Stored data entries
________________________________________

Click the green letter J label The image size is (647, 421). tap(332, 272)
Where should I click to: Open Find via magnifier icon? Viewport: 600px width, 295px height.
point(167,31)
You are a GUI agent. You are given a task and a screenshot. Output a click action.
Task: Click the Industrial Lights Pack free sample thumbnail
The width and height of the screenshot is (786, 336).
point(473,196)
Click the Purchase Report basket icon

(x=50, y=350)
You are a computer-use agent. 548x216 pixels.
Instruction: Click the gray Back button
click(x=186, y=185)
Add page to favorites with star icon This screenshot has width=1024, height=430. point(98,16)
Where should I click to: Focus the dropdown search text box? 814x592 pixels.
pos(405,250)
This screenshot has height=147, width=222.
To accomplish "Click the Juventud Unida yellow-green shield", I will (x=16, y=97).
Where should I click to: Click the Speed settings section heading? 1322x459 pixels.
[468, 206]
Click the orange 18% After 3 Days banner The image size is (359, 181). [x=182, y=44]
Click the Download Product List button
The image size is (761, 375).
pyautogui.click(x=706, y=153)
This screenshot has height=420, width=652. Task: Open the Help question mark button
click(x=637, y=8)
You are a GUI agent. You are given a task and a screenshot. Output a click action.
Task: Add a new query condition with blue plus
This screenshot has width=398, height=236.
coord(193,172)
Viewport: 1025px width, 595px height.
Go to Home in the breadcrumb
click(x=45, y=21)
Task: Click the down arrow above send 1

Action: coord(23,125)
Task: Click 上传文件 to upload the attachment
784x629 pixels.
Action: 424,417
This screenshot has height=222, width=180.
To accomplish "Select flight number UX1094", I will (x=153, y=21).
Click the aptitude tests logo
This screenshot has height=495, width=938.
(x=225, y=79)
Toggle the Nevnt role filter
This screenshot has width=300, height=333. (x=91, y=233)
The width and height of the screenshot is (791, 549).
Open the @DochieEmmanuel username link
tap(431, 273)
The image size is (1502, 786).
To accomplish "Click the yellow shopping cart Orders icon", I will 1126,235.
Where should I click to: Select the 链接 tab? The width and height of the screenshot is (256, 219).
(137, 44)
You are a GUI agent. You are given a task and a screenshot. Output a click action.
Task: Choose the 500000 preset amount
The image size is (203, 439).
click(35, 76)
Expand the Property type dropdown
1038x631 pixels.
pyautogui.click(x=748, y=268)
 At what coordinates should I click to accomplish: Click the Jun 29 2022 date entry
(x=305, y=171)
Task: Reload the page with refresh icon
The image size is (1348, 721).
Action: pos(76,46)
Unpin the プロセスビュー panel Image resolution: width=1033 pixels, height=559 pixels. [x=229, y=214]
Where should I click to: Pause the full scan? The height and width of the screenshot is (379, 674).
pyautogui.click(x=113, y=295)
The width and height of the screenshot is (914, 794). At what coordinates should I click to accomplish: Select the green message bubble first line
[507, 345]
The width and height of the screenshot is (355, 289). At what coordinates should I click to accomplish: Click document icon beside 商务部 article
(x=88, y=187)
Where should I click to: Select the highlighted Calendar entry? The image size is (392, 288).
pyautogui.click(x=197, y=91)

________________________________________

# What is needed:
In the data above, find the line that contains "Open the @DochieEmmanuel username link" and the line that contains "Task: Choose the 500000 preset amount". Repeat exactly those lines and every line between them, and only those.

# Result:
Open the @DochieEmmanuel username link
tap(431, 273)
The image size is (1502, 786).
To accomplish "Click the yellow shopping cart Orders icon", I will 1126,235.
Where should I click to: Select the 链接 tab? The width and height of the screenshot is (256, 219).
(137, 44)
You are a GUI agent. You are given a task and a screenshot. Output a click action.
Task: Choose the 500000 preset amount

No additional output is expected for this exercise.